INPUT RECORDS:
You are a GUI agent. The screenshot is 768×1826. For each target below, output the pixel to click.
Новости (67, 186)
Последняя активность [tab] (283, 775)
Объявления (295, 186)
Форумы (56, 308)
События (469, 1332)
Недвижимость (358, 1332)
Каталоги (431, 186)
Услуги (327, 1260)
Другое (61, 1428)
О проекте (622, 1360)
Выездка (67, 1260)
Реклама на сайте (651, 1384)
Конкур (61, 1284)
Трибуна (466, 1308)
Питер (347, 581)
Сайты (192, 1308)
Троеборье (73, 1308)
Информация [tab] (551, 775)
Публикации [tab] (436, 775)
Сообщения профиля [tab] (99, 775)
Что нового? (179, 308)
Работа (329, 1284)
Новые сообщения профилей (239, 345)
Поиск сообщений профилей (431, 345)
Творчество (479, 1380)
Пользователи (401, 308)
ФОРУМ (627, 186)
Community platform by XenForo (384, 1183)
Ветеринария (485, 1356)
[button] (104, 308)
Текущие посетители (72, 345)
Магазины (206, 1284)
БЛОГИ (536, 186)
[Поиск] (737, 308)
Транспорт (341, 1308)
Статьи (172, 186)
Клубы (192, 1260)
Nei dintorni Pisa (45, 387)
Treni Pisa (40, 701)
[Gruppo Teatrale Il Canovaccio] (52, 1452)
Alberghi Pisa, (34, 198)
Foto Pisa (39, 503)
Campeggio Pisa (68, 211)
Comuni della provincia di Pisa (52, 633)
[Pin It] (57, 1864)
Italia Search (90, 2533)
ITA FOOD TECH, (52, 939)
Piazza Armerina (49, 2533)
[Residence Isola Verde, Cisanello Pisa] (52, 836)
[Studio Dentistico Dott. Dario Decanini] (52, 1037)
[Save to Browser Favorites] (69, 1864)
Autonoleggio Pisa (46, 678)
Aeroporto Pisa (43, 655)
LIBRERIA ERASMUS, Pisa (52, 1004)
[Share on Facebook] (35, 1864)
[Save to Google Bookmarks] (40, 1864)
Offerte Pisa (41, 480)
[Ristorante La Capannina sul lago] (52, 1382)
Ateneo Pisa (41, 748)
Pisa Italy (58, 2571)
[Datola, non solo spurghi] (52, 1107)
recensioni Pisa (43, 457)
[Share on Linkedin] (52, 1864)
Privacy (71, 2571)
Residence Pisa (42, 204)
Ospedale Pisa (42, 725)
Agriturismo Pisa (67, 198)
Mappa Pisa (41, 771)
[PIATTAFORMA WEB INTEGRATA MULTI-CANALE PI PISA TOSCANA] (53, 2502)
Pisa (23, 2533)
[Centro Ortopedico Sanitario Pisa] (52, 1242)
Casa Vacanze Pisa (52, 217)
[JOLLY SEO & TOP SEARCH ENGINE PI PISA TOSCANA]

PROBLEM TO WORK ON: Search the entries above for the string "Save". Copy each line in which it appears.

ANSWER SECTION:
[Save to Browser Favorites] (69, 1864)
[Save to Google Bookmarks] (40, 1864)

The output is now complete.